Proof that for all natural numbers $a,b$ if $a>b$ then $a-b$ is natural number

Question

So I am doing exercise 2.4.1 in Bloch's Real numbers and real analysis, and as part of the exercise I need to prove the statement in the title. I made a proof but not sure about it. So I want to ask you to verify it.
Proof: Let $G=\{a\in\mathbb N:a>b \rightarrow (a-b)\in\mathbb N\}$ and $b$ to be any natural number. Suppose $1\notin G$, then it means there is some natural $b$ such that $1>b$ and $(1-b)\notin\Bbb N$. Which contradicts the fact that any natural number is not less than $1$. Then $1\in G$. Suppose that some natural $k\in G$, which means $(k-b)\in\Bbb N$. Then, because of the fact that $\Bbb N$ is inductive $((k-b)+1)\in\Bbb N$, which in turn means that $((k+1)-b)\in\Bbb N$. Which means that $G=\Bbb N$. Hense the theorem is proven.

Answer 1

The idea of doing induction is good, but your attempt fails, sorry.

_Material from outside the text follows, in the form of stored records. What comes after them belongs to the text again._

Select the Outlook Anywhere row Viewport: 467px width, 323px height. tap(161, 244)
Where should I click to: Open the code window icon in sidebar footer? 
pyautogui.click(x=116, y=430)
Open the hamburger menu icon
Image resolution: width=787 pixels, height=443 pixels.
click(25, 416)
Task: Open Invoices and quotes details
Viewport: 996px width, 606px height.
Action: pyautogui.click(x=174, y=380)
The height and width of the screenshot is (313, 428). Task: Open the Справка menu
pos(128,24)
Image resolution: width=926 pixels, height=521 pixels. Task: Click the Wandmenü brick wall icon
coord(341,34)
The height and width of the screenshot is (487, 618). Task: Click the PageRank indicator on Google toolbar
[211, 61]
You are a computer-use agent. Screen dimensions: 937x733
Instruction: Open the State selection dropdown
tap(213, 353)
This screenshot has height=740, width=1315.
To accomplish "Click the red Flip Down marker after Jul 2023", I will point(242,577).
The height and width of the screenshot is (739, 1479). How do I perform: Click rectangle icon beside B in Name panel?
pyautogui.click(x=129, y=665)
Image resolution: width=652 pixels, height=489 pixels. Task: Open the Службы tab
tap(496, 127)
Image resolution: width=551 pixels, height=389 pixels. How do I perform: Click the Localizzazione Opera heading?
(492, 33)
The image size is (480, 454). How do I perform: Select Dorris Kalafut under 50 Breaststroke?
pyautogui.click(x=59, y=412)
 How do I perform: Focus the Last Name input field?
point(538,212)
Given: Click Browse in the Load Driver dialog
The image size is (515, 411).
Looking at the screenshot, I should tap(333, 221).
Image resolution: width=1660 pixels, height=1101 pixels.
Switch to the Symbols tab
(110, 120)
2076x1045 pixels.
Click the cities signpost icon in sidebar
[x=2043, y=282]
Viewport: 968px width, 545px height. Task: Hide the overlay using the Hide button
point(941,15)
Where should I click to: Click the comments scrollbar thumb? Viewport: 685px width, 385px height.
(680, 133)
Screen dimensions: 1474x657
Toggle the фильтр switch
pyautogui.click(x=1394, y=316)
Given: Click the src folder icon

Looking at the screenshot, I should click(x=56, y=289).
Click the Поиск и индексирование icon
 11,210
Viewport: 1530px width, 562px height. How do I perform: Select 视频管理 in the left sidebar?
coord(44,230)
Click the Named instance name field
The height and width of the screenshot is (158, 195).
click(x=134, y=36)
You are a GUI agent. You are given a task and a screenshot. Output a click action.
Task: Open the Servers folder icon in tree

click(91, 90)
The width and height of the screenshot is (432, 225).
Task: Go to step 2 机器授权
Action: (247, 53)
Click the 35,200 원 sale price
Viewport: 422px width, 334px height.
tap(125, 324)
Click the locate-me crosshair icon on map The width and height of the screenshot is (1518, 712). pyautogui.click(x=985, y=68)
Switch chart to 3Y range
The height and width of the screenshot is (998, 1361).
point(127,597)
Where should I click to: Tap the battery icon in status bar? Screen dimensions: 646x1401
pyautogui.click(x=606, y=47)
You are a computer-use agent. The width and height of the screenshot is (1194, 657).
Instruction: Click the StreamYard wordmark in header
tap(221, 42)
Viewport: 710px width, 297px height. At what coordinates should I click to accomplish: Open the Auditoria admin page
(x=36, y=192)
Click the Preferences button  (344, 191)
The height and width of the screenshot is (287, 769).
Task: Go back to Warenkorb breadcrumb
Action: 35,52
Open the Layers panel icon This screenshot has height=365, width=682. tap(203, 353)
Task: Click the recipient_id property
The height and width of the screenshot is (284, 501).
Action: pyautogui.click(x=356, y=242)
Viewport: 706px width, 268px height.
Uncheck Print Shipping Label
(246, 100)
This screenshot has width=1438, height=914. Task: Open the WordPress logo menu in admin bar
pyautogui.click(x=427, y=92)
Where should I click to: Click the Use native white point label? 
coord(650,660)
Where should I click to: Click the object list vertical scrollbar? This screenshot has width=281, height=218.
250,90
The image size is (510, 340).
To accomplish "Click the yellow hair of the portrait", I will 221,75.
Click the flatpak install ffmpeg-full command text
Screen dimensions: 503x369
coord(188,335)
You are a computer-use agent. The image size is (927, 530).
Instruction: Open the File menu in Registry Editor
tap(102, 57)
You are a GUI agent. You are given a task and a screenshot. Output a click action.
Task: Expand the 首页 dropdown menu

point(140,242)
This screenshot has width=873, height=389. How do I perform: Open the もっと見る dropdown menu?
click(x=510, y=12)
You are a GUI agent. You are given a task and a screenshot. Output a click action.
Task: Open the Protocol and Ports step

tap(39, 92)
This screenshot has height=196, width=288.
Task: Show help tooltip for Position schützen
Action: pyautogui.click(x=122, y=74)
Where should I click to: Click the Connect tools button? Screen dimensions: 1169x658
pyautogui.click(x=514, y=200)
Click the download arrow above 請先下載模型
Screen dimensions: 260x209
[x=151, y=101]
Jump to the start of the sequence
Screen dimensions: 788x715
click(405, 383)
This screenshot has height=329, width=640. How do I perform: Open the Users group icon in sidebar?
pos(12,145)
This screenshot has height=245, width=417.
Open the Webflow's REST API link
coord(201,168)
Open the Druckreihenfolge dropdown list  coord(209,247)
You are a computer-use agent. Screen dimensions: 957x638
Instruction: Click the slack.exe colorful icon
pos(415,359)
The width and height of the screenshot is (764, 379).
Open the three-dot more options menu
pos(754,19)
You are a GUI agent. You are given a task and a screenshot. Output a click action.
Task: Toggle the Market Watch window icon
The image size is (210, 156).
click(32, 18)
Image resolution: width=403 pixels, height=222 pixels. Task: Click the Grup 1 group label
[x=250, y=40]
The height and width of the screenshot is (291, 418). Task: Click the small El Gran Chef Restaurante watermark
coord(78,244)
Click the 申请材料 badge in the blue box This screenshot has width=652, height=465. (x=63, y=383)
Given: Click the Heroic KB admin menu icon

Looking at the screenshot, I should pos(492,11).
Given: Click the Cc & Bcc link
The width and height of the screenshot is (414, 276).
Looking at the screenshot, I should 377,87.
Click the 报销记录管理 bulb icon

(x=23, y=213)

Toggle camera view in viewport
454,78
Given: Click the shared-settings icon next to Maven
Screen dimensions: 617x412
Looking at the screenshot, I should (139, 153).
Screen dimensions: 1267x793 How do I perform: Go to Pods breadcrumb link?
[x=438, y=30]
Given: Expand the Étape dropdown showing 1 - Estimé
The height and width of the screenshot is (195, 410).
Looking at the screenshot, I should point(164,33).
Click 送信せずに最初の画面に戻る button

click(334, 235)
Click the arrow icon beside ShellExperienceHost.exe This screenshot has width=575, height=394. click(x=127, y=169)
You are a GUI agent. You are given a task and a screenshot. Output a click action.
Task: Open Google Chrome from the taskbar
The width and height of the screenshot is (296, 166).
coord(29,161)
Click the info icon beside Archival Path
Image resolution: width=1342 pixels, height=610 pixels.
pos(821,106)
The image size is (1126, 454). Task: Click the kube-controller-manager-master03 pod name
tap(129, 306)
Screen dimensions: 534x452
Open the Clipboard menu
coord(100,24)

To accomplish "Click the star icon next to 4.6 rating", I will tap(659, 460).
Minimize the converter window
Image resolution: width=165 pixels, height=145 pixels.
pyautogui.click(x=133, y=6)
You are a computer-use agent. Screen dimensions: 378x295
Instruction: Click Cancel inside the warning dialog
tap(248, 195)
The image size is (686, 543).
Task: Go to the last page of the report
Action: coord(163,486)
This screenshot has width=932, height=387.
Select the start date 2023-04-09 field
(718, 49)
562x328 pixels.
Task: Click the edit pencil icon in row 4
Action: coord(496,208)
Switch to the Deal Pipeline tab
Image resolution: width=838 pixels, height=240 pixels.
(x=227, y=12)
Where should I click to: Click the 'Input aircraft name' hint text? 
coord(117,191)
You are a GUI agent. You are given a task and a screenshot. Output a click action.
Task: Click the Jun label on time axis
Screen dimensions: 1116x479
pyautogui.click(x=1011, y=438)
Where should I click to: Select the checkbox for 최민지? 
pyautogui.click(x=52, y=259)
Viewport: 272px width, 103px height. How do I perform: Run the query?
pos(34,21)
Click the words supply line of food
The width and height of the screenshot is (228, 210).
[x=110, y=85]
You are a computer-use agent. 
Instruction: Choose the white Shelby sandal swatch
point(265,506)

There is no way to falsify $1\in G$, because there is no natural number less than $1$. Therefore $1\in G$.

Suppose $a\in G$. We want to prove that $a+1\in G$. Let $b<a+1$ be a natural number. There are two cases: $b<a$ or $b=a$, because there is no natural number between $a$ and $a+1$ (I suppose you have already proved this). In the first case $a-b$ is a natural number and $$ (a+1)-b=(a-b)+1 $$ is a natural number, because $a-b$ is. In the case of $b=a$, we have $(a+1)-b=a+1-a=1$, which is a natural number.

Answer 2

If $a>b$, then exists some $p\in\mathbb{N}$ such that $a=b+p$. Then $a-b=p$. Can you go on from this?